Prompt: Of all the lines in the entries, how many carry the word "field"? The reply is that number and no more.

== Information ==

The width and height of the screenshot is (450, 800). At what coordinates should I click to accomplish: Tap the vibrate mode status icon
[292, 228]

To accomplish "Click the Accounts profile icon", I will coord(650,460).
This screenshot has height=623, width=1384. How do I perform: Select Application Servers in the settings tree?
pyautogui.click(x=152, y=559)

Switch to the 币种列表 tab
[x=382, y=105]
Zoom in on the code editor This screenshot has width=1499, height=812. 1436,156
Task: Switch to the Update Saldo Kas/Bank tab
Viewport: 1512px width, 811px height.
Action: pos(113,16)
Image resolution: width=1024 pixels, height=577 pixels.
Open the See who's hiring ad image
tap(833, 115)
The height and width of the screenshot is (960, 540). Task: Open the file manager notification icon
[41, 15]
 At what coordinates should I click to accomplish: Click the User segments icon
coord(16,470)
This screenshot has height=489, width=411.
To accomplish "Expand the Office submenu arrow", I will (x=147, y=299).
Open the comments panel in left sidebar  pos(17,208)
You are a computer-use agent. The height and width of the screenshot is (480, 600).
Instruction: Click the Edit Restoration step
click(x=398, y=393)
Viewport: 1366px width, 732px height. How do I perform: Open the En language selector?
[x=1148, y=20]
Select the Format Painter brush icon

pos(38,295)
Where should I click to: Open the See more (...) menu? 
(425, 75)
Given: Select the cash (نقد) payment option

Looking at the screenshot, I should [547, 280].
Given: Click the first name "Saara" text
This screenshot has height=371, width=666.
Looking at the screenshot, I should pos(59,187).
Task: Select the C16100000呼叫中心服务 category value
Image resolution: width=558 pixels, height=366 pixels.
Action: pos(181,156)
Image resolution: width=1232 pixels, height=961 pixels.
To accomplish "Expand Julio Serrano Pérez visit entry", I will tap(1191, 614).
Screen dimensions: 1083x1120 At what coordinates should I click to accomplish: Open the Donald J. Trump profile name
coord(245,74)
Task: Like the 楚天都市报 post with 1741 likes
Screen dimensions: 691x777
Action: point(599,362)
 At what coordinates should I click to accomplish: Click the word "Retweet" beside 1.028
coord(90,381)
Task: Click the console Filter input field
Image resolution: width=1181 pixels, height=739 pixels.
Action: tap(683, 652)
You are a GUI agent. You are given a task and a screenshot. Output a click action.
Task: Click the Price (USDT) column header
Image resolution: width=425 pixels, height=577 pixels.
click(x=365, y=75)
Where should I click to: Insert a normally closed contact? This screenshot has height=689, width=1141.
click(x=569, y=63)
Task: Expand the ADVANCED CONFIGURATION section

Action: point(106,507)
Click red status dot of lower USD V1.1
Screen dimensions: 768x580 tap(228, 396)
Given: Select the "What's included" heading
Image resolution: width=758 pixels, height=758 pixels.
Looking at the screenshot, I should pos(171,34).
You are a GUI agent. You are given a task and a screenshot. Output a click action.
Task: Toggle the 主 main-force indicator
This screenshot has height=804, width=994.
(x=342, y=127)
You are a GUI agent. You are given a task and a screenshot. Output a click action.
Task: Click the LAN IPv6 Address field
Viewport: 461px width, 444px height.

===

Solution: 2